10. The nanopore tweezer composition of claim 8, wherein the N-terminal positively charged peptide tag comprises the amino acid sequence KRSGGKK (SEQ ID NO:10), KRKKSKGG (SEQ ID NO:11), or KRKKSGG (SEQ ID NO:12).

11. The nanopore tweezer composition of claim 1, wherein the CIyA pore comprises 10 to 14 subunits, wherein each subunit of the CIyA nanopore has the amino acid sequence SEQ ID NO:1, or a variant thereof having at least 80% sequence identity to SEQ ID NO:1.

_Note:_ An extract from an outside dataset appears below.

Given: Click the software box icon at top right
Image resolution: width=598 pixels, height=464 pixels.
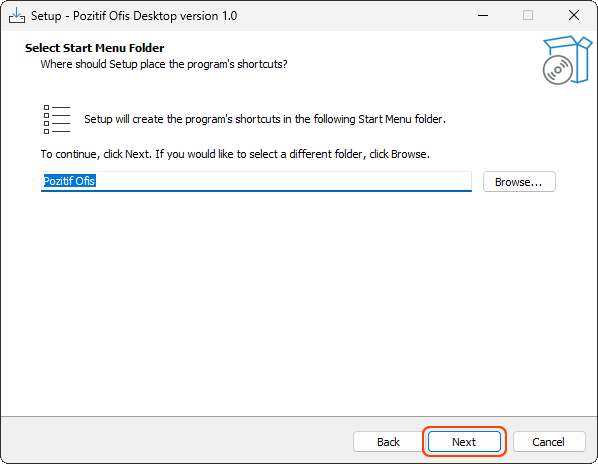Looking at the screenshot, I should click(567, 60).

12. The nanopore tweezer composition of claim 10, wherein each subunit of the CIyA nanopore has at least one C87S, C87A, C285S or C285S substitution.

13. The nanopore tweezer composition of claim 10, wherein each subunit of the CIyA nanopore has at least one L99, E103, F166, and K294 substitution.

14. The nanopore tweezer composition of claim 10, wherein each subunit of the CIyA nanopore has the amino acid sequence SEQ ID NO:2 or SEQ ID NO:3.

15. A method for screening for an allosteric binder to a protein kinase, comprising:

(a) providing the nanopore tweezer system of claim 1,

(b) assessing a gating pattern of the nanopore,

(c) adding a candidate agent to the first chamber and/or the second chamber;

(d) assessing the gating pattern for a change after step (c); and

(e) comparing gating patterns from step (b) to step (d), wherein a change in the gating pattern is an indication that the candidate agent binds the peptide kinase at an allosteric site.